**Work item**. Go through the data below and return each line where the string "computer" occurs.

**Records shown**.
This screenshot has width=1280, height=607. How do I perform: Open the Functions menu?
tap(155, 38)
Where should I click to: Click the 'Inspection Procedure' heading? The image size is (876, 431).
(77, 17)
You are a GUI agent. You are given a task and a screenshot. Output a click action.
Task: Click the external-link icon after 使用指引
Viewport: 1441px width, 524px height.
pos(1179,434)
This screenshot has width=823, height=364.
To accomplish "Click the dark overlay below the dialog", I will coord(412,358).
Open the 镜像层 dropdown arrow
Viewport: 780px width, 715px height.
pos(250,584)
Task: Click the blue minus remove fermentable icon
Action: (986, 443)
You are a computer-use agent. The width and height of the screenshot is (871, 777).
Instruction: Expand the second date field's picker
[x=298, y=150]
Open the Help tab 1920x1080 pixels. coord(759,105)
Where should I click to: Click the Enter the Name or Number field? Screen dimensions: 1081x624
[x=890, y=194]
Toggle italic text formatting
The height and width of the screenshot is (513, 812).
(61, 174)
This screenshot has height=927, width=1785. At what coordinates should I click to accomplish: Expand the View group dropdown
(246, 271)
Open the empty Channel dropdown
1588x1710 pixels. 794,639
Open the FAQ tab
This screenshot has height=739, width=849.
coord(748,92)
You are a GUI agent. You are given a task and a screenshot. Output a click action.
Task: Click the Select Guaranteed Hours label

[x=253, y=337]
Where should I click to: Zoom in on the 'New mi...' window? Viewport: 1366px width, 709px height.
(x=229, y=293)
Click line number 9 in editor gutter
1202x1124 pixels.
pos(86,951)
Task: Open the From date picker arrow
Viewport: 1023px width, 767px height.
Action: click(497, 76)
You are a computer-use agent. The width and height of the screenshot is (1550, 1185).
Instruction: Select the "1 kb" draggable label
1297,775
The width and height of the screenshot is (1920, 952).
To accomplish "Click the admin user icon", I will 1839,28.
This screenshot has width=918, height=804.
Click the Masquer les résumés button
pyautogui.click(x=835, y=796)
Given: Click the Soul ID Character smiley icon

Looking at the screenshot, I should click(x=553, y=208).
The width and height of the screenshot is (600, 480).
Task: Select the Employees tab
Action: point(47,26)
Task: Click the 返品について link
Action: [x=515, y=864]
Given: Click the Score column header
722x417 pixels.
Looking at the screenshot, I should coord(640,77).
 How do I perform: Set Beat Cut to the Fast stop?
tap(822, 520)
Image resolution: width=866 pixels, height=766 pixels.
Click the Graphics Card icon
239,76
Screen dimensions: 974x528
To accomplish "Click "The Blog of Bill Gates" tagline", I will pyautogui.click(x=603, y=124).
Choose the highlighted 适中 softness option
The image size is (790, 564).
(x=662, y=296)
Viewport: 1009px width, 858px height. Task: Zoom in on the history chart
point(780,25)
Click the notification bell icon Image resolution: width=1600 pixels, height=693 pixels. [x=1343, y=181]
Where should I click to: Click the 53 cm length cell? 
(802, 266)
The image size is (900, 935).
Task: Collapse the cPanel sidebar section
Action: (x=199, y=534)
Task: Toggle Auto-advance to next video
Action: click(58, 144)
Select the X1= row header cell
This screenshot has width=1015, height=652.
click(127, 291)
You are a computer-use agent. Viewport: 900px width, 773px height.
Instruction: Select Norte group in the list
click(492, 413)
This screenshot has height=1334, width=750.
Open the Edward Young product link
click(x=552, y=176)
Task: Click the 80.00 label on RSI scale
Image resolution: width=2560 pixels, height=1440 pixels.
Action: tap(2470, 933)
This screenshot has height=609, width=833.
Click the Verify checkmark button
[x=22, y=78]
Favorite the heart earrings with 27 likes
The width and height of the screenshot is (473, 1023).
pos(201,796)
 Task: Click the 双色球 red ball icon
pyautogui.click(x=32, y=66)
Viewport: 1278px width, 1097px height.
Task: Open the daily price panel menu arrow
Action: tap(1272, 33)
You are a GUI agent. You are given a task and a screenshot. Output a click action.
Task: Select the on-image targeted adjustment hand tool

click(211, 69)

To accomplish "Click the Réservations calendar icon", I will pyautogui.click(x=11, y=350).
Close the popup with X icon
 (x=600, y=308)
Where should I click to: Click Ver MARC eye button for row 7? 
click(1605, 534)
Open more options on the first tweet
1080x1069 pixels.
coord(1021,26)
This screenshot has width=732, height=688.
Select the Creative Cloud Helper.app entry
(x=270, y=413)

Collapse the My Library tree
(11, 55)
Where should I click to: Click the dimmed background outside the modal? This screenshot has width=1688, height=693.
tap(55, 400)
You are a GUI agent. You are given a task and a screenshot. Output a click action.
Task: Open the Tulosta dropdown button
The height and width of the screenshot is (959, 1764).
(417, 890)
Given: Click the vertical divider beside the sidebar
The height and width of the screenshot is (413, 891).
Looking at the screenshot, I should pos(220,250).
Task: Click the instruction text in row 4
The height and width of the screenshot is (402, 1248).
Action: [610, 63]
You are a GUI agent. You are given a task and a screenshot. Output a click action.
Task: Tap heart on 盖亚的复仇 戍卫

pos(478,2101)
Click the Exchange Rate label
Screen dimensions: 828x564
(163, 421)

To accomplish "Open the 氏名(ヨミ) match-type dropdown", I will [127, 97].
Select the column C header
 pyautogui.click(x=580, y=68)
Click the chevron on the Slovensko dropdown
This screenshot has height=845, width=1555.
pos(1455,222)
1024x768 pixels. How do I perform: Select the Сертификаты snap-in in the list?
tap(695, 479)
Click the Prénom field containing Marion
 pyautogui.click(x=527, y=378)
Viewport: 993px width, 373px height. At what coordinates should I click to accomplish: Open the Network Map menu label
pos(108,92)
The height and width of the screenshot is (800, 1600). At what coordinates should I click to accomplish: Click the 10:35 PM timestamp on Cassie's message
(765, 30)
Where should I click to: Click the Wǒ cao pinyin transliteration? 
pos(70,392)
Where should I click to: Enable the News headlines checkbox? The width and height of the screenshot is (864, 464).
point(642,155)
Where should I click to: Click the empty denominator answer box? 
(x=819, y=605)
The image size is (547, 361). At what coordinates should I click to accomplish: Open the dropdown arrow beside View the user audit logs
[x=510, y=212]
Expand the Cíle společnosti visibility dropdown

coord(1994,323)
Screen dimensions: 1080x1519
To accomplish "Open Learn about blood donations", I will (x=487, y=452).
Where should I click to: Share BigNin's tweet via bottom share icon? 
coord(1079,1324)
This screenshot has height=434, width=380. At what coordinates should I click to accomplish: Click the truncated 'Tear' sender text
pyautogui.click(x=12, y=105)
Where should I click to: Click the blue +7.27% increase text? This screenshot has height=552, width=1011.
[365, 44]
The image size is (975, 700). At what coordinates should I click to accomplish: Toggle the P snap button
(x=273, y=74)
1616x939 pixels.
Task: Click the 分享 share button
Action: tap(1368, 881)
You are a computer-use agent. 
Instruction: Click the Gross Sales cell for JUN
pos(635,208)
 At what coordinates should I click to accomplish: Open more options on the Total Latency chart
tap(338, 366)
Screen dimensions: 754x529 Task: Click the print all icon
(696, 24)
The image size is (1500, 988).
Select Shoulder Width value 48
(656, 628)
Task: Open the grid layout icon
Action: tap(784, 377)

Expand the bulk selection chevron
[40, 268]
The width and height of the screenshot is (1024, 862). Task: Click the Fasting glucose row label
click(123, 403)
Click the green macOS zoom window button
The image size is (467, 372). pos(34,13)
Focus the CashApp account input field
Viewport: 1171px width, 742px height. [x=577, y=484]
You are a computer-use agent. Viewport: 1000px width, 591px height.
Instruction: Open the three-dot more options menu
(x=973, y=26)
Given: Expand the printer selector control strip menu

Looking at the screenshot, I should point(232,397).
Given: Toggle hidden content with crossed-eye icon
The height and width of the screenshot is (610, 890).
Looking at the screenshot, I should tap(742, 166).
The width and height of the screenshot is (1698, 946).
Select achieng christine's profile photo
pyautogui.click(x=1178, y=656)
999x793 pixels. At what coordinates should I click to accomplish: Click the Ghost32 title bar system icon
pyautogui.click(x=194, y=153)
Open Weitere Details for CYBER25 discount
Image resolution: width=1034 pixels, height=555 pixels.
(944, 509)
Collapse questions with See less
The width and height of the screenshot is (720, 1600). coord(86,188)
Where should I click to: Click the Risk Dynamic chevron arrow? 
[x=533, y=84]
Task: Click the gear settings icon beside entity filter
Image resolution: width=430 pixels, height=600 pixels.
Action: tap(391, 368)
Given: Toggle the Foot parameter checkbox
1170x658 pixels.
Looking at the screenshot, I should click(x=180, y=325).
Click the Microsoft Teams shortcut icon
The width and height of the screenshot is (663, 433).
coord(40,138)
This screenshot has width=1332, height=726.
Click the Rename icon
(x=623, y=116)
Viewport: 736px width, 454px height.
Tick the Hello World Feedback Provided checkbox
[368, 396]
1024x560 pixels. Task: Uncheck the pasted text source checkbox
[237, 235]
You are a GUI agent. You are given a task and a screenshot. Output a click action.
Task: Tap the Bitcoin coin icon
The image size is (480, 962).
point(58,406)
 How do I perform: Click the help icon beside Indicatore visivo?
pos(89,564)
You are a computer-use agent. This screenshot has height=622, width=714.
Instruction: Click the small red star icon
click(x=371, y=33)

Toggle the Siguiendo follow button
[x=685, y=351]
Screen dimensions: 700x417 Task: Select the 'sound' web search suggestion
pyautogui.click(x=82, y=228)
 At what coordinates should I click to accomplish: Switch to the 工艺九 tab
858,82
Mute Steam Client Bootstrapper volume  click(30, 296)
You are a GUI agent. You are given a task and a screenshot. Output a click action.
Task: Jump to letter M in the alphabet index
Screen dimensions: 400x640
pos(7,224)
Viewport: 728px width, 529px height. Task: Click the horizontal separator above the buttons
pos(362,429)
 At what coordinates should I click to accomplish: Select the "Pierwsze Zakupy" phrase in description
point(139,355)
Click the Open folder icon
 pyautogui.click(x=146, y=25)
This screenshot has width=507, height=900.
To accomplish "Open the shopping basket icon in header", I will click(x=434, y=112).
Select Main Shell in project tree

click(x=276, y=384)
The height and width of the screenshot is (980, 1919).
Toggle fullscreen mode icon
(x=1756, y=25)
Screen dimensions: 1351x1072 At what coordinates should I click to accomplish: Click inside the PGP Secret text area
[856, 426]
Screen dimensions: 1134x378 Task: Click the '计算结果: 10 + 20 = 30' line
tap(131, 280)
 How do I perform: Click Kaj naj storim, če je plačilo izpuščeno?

**Reply**.
You are a computer-use agent. The width and height of the screenshot is (871, 777).
You are a computer-use agent. The width and height of the screenshot is (1550, 1185).
You are a computer-use agent. Viewport: 900px width, 773px height.
You are a computer-use agent. 
You are a computer-use agent. Viewport: 1000px width, 591px height.
You are a computer-use agent. This screenshot has height=622, width=714.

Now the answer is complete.